ACTIVITY
Give all the data again exactly.

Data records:
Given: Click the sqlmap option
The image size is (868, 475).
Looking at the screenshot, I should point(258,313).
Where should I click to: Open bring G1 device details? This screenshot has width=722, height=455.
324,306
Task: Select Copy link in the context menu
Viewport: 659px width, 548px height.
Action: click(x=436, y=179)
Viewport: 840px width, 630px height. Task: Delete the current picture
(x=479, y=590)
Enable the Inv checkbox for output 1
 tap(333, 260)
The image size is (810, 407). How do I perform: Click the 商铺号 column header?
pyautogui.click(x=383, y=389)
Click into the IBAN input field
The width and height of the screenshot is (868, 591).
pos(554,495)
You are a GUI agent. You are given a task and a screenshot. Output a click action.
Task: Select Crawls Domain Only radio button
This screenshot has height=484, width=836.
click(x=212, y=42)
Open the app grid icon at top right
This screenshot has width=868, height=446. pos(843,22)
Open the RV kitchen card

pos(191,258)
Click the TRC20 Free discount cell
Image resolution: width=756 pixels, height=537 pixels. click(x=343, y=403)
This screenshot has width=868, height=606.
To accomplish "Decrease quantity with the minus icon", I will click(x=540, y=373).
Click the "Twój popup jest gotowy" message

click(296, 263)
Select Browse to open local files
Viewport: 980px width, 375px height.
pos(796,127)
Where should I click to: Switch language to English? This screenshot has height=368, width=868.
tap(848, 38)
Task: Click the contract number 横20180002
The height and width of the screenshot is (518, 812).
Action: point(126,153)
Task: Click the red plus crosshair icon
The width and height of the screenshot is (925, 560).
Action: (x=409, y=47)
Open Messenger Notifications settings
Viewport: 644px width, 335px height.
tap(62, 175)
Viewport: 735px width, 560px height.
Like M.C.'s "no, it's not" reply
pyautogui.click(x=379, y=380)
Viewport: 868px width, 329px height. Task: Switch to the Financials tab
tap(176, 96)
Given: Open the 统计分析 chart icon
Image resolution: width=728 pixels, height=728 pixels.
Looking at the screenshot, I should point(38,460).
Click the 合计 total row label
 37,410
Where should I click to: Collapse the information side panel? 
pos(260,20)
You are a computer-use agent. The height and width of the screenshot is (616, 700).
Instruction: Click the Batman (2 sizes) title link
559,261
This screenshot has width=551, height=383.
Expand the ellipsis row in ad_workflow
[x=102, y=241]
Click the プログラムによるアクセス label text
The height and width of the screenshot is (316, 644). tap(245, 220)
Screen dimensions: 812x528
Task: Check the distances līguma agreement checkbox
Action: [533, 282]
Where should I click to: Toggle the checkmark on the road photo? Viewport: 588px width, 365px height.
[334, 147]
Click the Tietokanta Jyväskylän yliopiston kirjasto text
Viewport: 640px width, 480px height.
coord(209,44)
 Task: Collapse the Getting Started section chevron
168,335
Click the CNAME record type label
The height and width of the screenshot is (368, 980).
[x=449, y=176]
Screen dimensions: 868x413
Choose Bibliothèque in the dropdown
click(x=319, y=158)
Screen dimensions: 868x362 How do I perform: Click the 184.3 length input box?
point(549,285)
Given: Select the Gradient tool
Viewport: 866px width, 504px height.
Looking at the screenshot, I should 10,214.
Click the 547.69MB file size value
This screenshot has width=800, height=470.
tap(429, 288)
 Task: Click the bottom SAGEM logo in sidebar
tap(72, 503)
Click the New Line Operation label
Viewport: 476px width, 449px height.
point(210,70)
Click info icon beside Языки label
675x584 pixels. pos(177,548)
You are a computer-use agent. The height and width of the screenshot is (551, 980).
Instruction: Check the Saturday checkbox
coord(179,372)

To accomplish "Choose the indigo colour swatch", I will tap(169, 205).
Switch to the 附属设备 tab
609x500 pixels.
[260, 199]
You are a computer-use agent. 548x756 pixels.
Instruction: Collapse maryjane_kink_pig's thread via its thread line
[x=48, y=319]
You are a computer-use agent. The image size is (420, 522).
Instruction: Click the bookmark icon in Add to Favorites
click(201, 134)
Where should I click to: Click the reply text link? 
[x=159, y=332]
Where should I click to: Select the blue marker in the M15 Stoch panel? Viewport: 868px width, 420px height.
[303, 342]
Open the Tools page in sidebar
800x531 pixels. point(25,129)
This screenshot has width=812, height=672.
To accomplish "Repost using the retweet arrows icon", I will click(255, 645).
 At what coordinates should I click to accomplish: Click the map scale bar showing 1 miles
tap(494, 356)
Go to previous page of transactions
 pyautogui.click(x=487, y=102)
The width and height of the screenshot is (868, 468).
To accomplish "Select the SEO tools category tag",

ANSWER BOX
Given: Click the sqlmap option
The image size is (868, 475).
Looking at the screenshot, I should point(258,313).
Where should I click to: Open bring G1 device details? This screenshot has width=722, height=455.
324,306
Task: Select Copy link in the context menu
Viewport: 659px width, 548px height.
Action: click(x=436, y=179)
Viewport: 840px width, 630px height. Task: Delete the current picture
(x=479, y=590)
Enable the Inv checkbox for output 1
 tap(333, 260)
The image size is (810, 407). How do I perform: Click the 商铺号 column header?
pyautogui.click(x=383, y=389)
Click into the IBAN input field
The width and height of the screenshot is (868, 591).
pos(554,495)
You are a GUI agent. You are given a task and a screenshot. Output a click action.
Task: Select Crawls Domain Only radio button
This screenshot has height=484, width=836.
click(x=212, y=42)
Open the app grid icon at top right
This screenshot has width=868, height=446. pos(843,22)
Open the RV kitchen card

pos(191,258)
Click the TRC20 Free discount cell
Image resolution: width=756 pixels, height=537 pixels. click(x=343, y=403)
This screenshot has width=868, height=606.
To accomplish "Decrease quantity with the minus icon", I will click(x=540, y=373).
Click the "Twój popup jest gotowy" message

click(296, 263)
Select Browse to open local files
Viewport: 980px width, 375px height.
pos(796,127)
Where should I click to: Switch language to English? This screenshot has height=368, width=868.
tap(848, 38)
Task: Click the contract number 横20180002
The height and width of the screenshot is (518, 812).
Action: point(126,153)
Task: Click the red plus crosshair icon
The width and height of the screenshot is (925, 560).
Action: (x=409, y=47)
Open Messenger Notifications settings
Viewport: 644px width, 335px height.
tap(62, 175)
Viewport: 735px width, 560px height.
Like M.C.'s "no, it's not" reply
pyautogui.click(x=379, y=380)
Viewport: 868px width, 329px height. Task: Switch to the Financials tab
tap(176, 96)
Given: Open the 统计分析 chart icon
Image resolution: width=728 pixels, height=728 pixels.
Looking at the screenshot, I should point(38,460).
Click the 合计 total row label
 37,410
Where should I click to: Collapse the information side panel? 
pos(260,20)
You are a computer-use agent. The height and width of the screenshot is (616, 700).
Instruction: Click the Batman (2 sizes) title link
559,261
This screenshot has width=551, height=383.
Expand the ellipsis row in ad_workflow
[x=102, y=241]
Click the プログラムによるアクセス label text
The height and width of the screenshot is (316, 644). tap(245, 220)
Screen dimensions: 812x528
Task: Check the distances līguma agreement checkbox
Action: [533, 282]
Where should I click to: Toggle the checkmark on the road photo? Viewport: 588px width, 365px height.
[334, 147]
Click the Tietokanta Jyväskylän yliopiston kirjasto text
Viewport: 640px width, 480px height.
coord(209,44)
 Task: Collapse the Getting Started section chevron
168,335
Click the CNAME record type label
The height and width of the screenshot is (368, 980).
[x=449, y=176]
Screen dimensions: 868x413
Choose Bibliothèque in the dropdown
click(x=319, y=158)
Screen dimensions: 868x362 How do I perform: Click the 184.3 length input box?
point(549,285)
Given: Select the Gradient tool
Viewport: 866px width, 504px height.
Looking at the screenshot, I should 10,214.
Click the 547.69MB file size value
This screenshot has width=800, height=470.
tap(429, 288)
 Task: Click the bottom SAGEM logo in sidebar
tap(72, 503)
Click the New Line Operation label
Viewport: 476px width, 449px height.
point(210,70)
Click info icon beside Языки label
675x584 pixels. pos(177,548)
You are a computer-use agent. The height and width of the screenshot is (551, 980).
Instruction: Check the Saturday checkbox
coord(179,372)

To accomplish "Choose the indigo colour swatch", I will tap(169, 205).
Switch to the 附属设备 tab
609x500 pixels.
[260, 199]
You are a computer-use agent. 548x756 pixels.
Instruction: Collapse maryjane_kink_pig's thread via its thread line
[x=48, y=319]
You are a computer-use agent. The image size is (420, 522).
Instruction: Click the bookmark icon in Add to Favorites
click(201, 134)
Where should I click to: Click the reply text link? 
[x=159, y=332]
Where should I click to: Select the blue marker in the M15 Stoch panel? Viewport: 868px width, 420px height.
[303, 342]
Open the Tools page in sidebar
800x531 pixels. point(25,129)
This screenshot has width=812, height=672.
To accomplish "Repost using the retweet arrows icon", I will click(255, 645).
 At what coordinates should I click to accomplish: Click the map scale bar showing 1 miles
tap(494, 356)
Go to previous page of transactions
 pyautogui.click(x=487, y=102)
The width and height of the screenshot is (868, 468).
To accomplish "Select the SEO tools category tag",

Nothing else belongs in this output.